American baseball player (born 1996)

Dane Michael Myers (born March 8, 1996) is an American professional baseball infielder and outfielder for the Cincinnati Reds of Major League Baseball (MLB). He has previously played in MLB for the Miami Marlins.

==Career==
===Amateur career===
Dane Michael Myers was born in Columbus, Texas, and attended James E. Taylor High School in Katy, Texas. He attended Rice University, where he was a two-way player for the Rice Owls baseball team. He earned 2nd Team All-Conference USA honors his junior year (2017) after leading the Owls in hits, home runs, total bases and stolen bases. He also held the second best ERA on the team.

===Detroit Tigers===
The Detroit Tigers selected Myers as a pitcher in the sixth round, with the 185th overall pick, of the 2017 Major League Baseball draft. He made his professional debut with the Connecticut Tigers of the short-season New York-Penn League. He logged a 2.33 ERA in 13 games (12 starts). In 2018, Myers started 14 games for the Single–A West Michigan Whitecaps, registering a 3.33 ERA with 61 strikeouts across 73.0 innings of work. He spent the 2019 season with the High–A Lakeland Flying Tigers, appearing in 15 games and struggling with a 6.54 ERA with 38 strikeouts across 52 1/3 innings pitched, before landing on the Injured List.

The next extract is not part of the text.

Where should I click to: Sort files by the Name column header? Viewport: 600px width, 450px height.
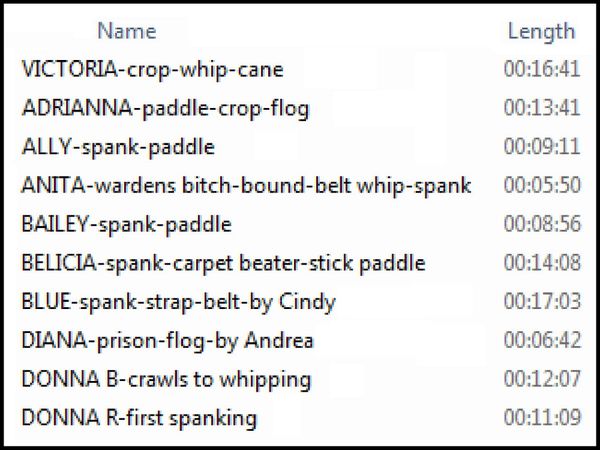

Upon returning from the IL, Myers was converted to a hitter, something he had not done since college. In 3 games at rookie-level Gulf Coast League, he went 3-5 with 4 walks and played third base.

Myers did not play in 2020 due to COVID-19 pandemic and the cancellation of the minor league baseball season. In 2021, he played in 45 games split between Lakeland, West Michigan, and the Double–A Erie SeaWolves, hitting .292/.371/.442 with 4 home runs, 24 RBI, and 5 stolen bases. In 2022, Myers split the year between Erie and the Triple–A Toledo Mud Hens. In 121 total games, he batted .267/.315/.489 with career–highs in home runs (25), RBI (77), and stolen bases (21). He became just the third Detroit Tigers minor leaguer to record a 20-20 season.

===Miami Marlins===
On December 7, 2022, Myers was selected by the Miami Marlins in the minor league phase of the Rule 5 draft. He split time between the Double–A Pensacola Blue Wahoos and Triple–A Jacksonville Jumbo Shrimp to begin the year. On July 3, 2023, Myers was selected to the 40-man roster and promoted to the major leagues for the first time. In 22 games for Miami in his rookie campaign, he batted .269/.286/.358 with one home run and nine RBI.

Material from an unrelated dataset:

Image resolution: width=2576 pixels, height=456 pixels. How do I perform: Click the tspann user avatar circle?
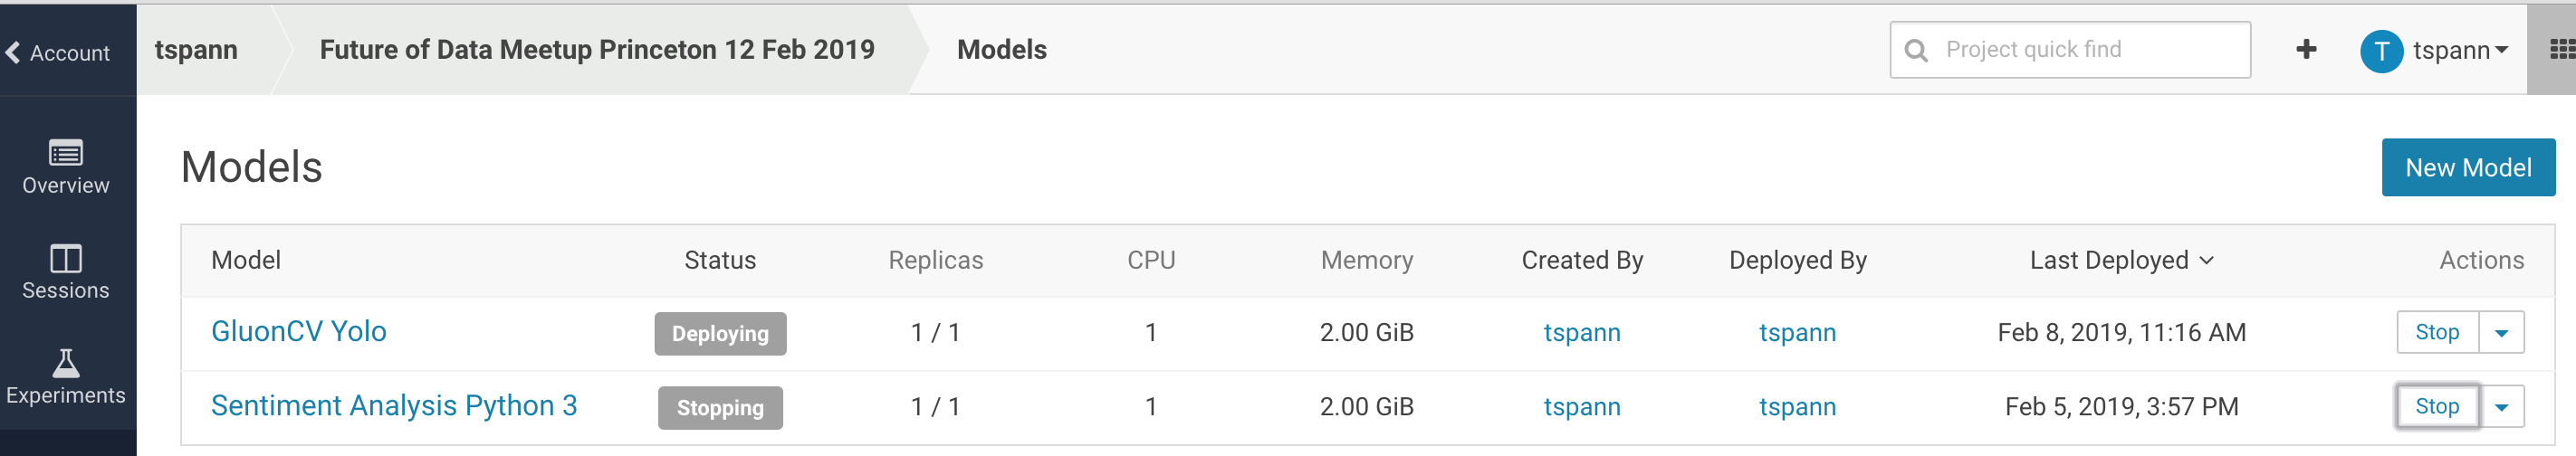click(2381, 51)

Myers was optioned to Triple–A Jacksonville to begin the 2024 season. He was recalled on April 28 to replace the injured Avisaíl García and took over as the right-handed hitting component of a platoon in right field with Jesús Sánchez. García was designated for assignment at the conclusion of his rehab assignment on June 4, and Myers kept his roster spot with the Marlins. In 40 games with Miami, he slashed .265/.337/.422 with two home runs, 14 RBI, and four stolen bases. On July 14, Myers suffered a fractured left ankle after kicking the clubhouse door. He was transferred to the 60–day injured list on August 25. Myers was activated on September 24.

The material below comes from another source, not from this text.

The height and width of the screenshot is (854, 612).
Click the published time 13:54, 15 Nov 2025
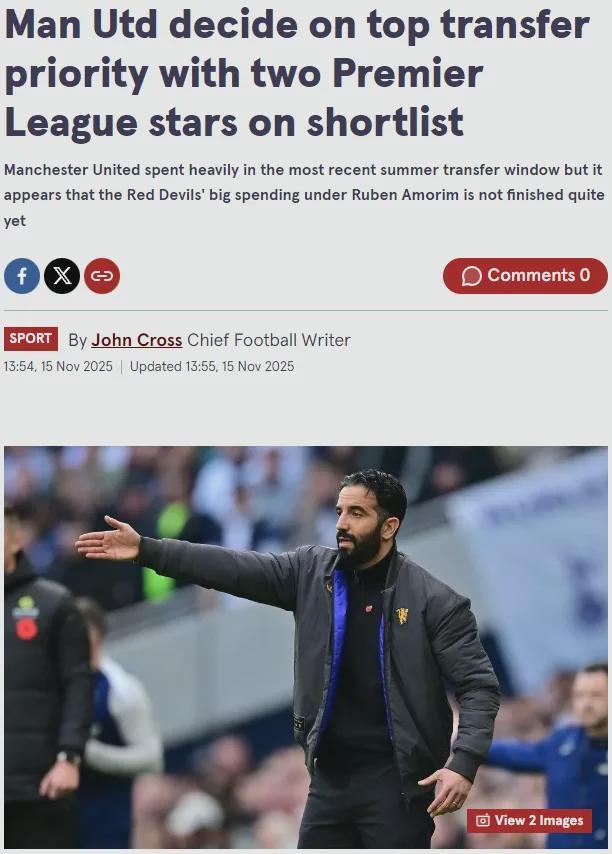coord(58,366)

Myers made 106 appearances for the Marlins during the 2025 campaign, batting .235/.291/.326 with six home runs, 31 RBI, and 18 stolen bases. On September 24, 2025, Myers was placed on the injured list due to a right knee laceration, an injury suffered when he collided with the outfield wall while attempting to make a catch; he was subsequently ruled out for the remainder of the season.

===Cincinnati Reds===
On December 27, 2025, the Marlins traded Myers to the Cincinnati Reds in exchange for Ethan O'Donnell.